→ **PASSAGE TO READ**:
——————

A tool for annotating corpora

My dissertation focused on the evolution of negation in French, and I’ve continued to study this change. In order to track the way that negation was used, I needed to collect a corpus of texts and annotate them. I developed a MySQL database to store the annotations (and later the texts themselves) and a suite of PHP scripts to annotate the texts and store them in the database. I then developed another suite of PHP scripts to query the database and tabulate the data in a form that could be imported into Microsoft Excel or a more specialized statistics package like SPSS.

I am continuing to develop these scripts. Since I finished my dissertation, I added the ability to load the entire text into the database, and revamped the front end with AJAX to streamline the workflow. The new front end actually works pretty well on a tablet and even a smartphone when there’s a stable internet connection, but I’d like to add the ability to annotate offline, on a workstation or a mobile device. I also need to redo the scripts that query the database and generate reports. Here’s what the annotation screen currently looks like:


I’ve put many hours of work into this annotation system, and it works so well for me, that it’s a shame I’m the only one who uses it. It would take some work to adapt it for other projects, but I’m interested in doing that. If you think this system might work for your project, please let me know (grvsmth@panix.com) and I’ll give you a closer look.

——————

→ **SUPPLIED INFORMATION**:
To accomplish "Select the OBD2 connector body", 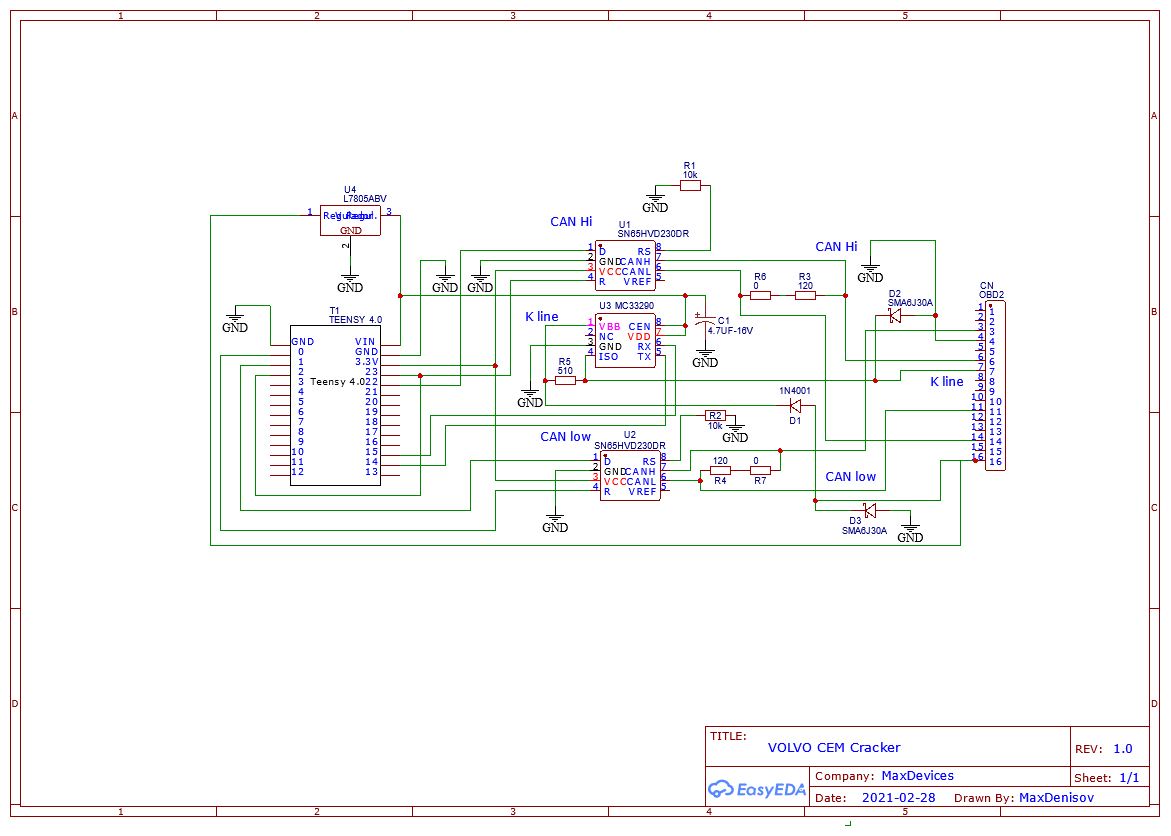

——————

→ **SET PROBLEM**:
Using the text on the corpus annotation tool, answer each question:
(a) Which database system stores the annotations?
(b) With what was the front end revamped to streamline the workflow?
(c) What ability does the writer want to add to the annotation system?
The data above have no role in this exercise.

→ **OUTPUT OF THE EXERCISE**:
(a) MySQL
(b) AJAX
(c) The ability to annotate offline, on a workstation or a mobile device